21 April 2010 | By: Kristin Whitfield | 0 Comments

Making Life Easier with AAC

Both as a practicing speech-language pathologist and in my role at DynaVox, I have heard the following questions, or variations on the following questions, many times.

“He can meet his basic needs, either by doing it himself or telling me.  He doesn’t need AAC, right?”

“I understand her when we are at home…and we are at home most of the time.  She doesn’t need AAC, right?”

The questions generally come from loving spouses or caregivers who really just want to make life easy for the person with a stroke or TBI.  They are leery of adding “one more thing” (in this case AAC) that they think might be difficult for the person to learn or use so they focus on the positive—the times that he or she can communicate successfully.  If they can make communication easy during those times, either by interpreting an attempt at communication or by providing something before it has to be requested, that should be good enough.  Right?

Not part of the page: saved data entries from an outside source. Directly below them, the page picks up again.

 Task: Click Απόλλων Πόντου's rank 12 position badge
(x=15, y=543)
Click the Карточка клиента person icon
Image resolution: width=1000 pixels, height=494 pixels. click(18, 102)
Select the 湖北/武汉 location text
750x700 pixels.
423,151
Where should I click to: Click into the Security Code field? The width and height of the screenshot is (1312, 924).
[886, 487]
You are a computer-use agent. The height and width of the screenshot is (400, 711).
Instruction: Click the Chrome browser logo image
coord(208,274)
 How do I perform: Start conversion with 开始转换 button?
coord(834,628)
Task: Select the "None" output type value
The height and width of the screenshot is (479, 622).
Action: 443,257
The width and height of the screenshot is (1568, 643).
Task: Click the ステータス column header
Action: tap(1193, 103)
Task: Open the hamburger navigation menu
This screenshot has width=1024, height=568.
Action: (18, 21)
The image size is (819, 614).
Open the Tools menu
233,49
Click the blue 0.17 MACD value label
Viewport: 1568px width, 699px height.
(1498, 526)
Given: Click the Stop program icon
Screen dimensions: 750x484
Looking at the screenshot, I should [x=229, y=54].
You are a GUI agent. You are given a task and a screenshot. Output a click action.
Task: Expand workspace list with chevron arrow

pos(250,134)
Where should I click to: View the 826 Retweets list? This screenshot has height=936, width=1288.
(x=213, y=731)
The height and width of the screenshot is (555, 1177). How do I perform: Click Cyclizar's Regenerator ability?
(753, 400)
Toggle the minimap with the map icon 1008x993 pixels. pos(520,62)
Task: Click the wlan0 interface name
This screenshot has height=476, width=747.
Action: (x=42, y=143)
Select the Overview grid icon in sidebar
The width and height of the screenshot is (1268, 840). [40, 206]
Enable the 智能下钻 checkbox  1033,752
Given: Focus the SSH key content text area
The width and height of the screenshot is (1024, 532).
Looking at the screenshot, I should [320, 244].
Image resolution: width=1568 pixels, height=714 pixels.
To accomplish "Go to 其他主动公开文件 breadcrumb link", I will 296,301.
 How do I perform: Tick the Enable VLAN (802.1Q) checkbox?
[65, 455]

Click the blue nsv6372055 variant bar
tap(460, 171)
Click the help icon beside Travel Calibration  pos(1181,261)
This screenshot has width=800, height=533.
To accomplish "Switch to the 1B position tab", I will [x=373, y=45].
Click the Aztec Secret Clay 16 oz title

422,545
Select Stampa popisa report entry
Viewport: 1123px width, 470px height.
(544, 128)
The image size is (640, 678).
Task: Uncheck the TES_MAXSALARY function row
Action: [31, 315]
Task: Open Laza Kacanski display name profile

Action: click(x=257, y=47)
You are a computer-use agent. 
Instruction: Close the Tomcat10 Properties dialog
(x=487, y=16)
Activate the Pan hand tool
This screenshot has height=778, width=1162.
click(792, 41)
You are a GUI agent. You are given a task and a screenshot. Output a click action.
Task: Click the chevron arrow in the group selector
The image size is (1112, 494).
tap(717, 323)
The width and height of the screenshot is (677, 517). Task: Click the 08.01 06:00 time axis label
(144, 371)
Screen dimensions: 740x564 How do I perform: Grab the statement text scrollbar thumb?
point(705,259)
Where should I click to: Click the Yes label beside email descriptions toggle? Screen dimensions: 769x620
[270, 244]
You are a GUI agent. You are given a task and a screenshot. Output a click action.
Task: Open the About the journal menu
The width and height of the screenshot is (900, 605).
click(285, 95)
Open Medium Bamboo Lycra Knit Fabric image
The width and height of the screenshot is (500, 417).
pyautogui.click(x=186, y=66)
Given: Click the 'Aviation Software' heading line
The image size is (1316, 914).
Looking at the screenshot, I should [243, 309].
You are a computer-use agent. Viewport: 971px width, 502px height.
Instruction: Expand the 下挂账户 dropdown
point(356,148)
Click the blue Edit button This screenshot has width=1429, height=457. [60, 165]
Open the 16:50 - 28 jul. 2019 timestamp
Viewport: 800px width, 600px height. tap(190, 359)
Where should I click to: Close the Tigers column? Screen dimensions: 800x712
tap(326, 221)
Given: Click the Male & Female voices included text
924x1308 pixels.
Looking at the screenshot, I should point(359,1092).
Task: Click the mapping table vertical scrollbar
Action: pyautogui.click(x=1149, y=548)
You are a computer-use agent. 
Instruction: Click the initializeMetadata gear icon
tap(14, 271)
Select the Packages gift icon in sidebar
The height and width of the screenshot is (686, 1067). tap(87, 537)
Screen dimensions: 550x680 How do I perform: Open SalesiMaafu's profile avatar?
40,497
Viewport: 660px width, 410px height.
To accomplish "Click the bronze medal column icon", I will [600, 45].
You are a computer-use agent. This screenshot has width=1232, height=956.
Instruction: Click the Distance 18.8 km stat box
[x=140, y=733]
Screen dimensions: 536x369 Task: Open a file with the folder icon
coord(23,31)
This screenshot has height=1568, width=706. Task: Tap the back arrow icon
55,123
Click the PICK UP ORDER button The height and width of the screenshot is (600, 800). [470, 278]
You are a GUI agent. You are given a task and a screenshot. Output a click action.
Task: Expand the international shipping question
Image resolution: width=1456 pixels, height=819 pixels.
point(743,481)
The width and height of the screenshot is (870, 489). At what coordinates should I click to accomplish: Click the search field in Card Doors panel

Well, consider this.  Situations change.  People change.  Sometimes all the items needed for everyday life just aren’t available.  Sometimes familiar communication partners aren’t around.  Sometimes we just want to shake things up a bit and try something new.  Sometimes we have to leave our comfort zone.  Sometimes we want to leave our comfort zone—even if it is just by reading a book or watching something on TV.

How does this relate to people with complex communication needs following a stroke or TBI?  Well, what happens when the gentleman who can meet his basic needs discovers that he has run out of coffee beans so he cannot make his own coffee?  What happens when he just decides he wants tea instead of coffee in the morning but there isn’t any in the cabinet?  What happens when his wife goes to visit a new grandchild and he needs to tell his son, who has come to stay with him, how to trim his mustache?

What happens when the man goes to the doctor and the doctor asks him a question?  What happens when his wife watches a show on TV that her husband has never seen and she wants to talk about it?

All of these questions point to a few basic ideas:

  • Familiar communication partners might not always be available.  If they are not available, will the person with aphasia still able to communicate successfully?
  • Relying on communication partners to interpret communication, or even prevent the need for communication by automatically providing for needs, does not allow for independence.  With all of the changes that occur following a stroke, finding ways to maintain some independence is very important.
  • Communication is not always predictable.  When we are at home, we sometimes want to talk about things unrelated to home, like friends, community events, or movies.  When the number of potential communication topics increases, it can be harder for even the most familiar communication partners to understand.
  • Finally, we all change.  Even in familiar settings, we might want a different beverage or a different hair style or a different magazine.  If attempts to communicate something different are misunderstood by communication partners, people with aphasia may “give up” and accept the status quo.  Think about how frustrating this would be for you.

AAC can be an important addition to the current means of communication for anyone who is not able to express everything he or she might want to.  It can support participation and independence in a variety of communication environments and with a variety of communication partners.